While others have focused on creating a silo approach, Panut has been creating broad based partnerships that compliments and builds on limited capabilities of the local park authority. Using a people-centered approach, Panut has shifted park management practices. His partnership with the Mount Leuser National Park on forest restoration inside the park, which is run and managed in coordination with the local community, has become a positive precedence for other park management authorities and civil society organizations to improve their own national park management. With his model, Panut is working with the Ministry of Agriculture on how to upgrade the performance of national parks in Sumatera. In spreading the model, he developed partnerships with citizen base organizations in Malaysia and Thailand for them to be able to build broad base partnerships with the national park authorities.
From Panut’s experience as a researcher in the national park, he realizes that drawing in and creating dynamic opportunities in what is known as “the buffer zone area” for the local people is important.
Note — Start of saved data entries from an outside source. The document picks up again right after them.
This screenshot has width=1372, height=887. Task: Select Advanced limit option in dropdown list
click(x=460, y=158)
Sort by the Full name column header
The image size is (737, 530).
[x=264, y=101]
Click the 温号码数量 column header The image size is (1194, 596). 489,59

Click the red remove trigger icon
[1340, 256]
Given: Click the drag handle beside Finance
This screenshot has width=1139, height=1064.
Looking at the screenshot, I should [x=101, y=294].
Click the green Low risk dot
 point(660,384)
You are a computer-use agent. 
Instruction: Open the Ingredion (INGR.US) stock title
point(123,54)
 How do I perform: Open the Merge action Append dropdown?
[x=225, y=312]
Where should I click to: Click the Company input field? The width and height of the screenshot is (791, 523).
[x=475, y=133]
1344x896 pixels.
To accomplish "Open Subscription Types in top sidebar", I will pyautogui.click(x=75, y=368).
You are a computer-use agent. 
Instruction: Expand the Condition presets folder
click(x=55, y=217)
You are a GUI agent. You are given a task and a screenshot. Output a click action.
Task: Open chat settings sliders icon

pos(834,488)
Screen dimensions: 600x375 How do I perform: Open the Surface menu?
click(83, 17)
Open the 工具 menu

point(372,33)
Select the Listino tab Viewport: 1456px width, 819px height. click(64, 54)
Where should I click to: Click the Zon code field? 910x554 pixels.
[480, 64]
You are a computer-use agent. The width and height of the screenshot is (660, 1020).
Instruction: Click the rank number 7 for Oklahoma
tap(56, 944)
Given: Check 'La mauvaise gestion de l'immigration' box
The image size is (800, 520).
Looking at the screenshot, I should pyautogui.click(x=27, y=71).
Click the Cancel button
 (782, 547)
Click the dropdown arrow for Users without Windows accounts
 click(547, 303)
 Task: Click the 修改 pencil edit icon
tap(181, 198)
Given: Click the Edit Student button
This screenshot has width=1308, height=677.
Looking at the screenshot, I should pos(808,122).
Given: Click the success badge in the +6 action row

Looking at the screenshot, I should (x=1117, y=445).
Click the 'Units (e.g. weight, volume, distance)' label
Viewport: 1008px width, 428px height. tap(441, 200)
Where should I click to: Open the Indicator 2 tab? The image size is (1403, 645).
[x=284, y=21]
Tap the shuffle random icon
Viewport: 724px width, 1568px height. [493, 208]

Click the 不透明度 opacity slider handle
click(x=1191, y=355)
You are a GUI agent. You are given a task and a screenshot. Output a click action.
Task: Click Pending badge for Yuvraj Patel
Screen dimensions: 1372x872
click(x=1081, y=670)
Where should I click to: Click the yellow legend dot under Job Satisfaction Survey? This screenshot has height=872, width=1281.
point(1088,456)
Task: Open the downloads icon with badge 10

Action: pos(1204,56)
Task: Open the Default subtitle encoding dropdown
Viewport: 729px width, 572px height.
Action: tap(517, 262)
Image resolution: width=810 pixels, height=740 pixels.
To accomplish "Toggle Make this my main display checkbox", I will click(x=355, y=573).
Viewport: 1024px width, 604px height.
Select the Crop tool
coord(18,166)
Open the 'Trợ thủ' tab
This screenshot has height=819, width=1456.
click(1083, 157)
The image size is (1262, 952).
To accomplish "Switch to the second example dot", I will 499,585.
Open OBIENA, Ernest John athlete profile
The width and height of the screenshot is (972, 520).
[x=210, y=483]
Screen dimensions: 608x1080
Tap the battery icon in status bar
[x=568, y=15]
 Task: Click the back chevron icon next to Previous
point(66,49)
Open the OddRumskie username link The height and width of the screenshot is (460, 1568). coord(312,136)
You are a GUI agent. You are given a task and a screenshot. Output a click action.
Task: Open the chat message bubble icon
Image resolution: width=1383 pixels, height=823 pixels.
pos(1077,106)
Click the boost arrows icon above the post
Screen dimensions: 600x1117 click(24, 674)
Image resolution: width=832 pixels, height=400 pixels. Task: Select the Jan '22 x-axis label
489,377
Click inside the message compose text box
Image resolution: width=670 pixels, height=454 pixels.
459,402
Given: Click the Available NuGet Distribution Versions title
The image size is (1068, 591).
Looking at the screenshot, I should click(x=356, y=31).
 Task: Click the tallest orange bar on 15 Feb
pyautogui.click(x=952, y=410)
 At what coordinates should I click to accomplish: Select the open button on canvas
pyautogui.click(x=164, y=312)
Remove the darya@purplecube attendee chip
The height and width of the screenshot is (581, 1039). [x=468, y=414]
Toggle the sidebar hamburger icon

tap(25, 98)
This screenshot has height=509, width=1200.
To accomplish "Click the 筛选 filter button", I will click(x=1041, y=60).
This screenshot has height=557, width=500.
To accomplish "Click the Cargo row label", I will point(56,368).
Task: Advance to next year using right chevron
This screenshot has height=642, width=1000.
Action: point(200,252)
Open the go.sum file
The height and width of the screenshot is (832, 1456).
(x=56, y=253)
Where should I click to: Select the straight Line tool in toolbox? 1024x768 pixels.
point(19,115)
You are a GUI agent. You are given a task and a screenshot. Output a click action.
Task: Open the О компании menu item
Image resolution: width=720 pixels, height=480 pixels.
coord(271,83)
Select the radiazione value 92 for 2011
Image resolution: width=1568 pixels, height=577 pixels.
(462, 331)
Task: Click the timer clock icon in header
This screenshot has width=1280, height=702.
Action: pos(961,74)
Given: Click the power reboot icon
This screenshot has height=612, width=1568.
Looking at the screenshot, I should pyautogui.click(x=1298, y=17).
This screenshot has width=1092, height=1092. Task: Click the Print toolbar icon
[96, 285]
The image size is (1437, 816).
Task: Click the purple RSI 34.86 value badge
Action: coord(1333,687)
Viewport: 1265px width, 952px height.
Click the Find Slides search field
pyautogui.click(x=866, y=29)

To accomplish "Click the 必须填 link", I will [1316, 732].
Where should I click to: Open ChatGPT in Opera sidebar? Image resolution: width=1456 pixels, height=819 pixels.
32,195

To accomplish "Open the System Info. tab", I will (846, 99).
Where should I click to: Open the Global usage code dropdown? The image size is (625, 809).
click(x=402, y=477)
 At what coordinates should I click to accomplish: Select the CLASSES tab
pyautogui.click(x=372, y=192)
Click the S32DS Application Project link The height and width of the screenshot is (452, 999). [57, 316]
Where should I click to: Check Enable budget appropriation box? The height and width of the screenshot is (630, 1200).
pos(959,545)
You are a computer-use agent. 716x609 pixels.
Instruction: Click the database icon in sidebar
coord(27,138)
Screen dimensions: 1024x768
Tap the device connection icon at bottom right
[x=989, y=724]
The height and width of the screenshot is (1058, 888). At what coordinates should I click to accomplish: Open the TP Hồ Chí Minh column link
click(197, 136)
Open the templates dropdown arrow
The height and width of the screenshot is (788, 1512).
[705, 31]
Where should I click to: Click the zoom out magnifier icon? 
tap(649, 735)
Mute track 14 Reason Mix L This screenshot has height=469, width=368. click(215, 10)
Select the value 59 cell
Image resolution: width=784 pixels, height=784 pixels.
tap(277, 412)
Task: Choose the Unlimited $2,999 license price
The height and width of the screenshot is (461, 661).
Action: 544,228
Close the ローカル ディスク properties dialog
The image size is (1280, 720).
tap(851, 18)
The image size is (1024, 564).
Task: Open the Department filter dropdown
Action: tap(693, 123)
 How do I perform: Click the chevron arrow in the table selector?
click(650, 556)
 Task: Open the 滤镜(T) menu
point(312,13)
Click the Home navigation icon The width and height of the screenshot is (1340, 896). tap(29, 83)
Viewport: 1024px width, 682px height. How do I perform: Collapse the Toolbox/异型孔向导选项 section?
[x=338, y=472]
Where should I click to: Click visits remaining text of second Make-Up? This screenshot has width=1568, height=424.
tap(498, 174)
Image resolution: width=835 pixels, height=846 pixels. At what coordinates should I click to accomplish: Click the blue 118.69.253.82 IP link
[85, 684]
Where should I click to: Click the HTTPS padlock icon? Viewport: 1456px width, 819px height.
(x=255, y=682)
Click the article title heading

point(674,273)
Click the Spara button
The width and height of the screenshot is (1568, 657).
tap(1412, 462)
Panut is promoting public awareness to halt deforestation through grassroots educational programs and by empowering local communities living near the last remaining orangutan habitat to work towards a more sustainable future for the forests. He has embarked on bespoke training to build the capacity of local communities to encourage the community to act on behalf of their environment.
Panut has developed early detection systems for resolving conflict before its negative effects can be felt in the national park. For example, he has trained 150 Moslem preachers to use Quranic verses supporting conservation during their religious teachings. Through environmental curriculum development, Panut has partnered with over 300 schools, reaching out to more than 15,000 students and engaging them in conservation camps run by the schools. He has also started joint community ranger and park ranger patrols to secure the vast lands of the national park. With other organizations in North Sumatra, he has set up new regulations on mitigation of human-wildlife conflict. By creating this holistic approach, Panut’s organization (The Orangutan Information Centre -OIC), has gained trust from the Ministry of Forestry, Ministry of Internal Affairs, and local government to work with the communities living by the park.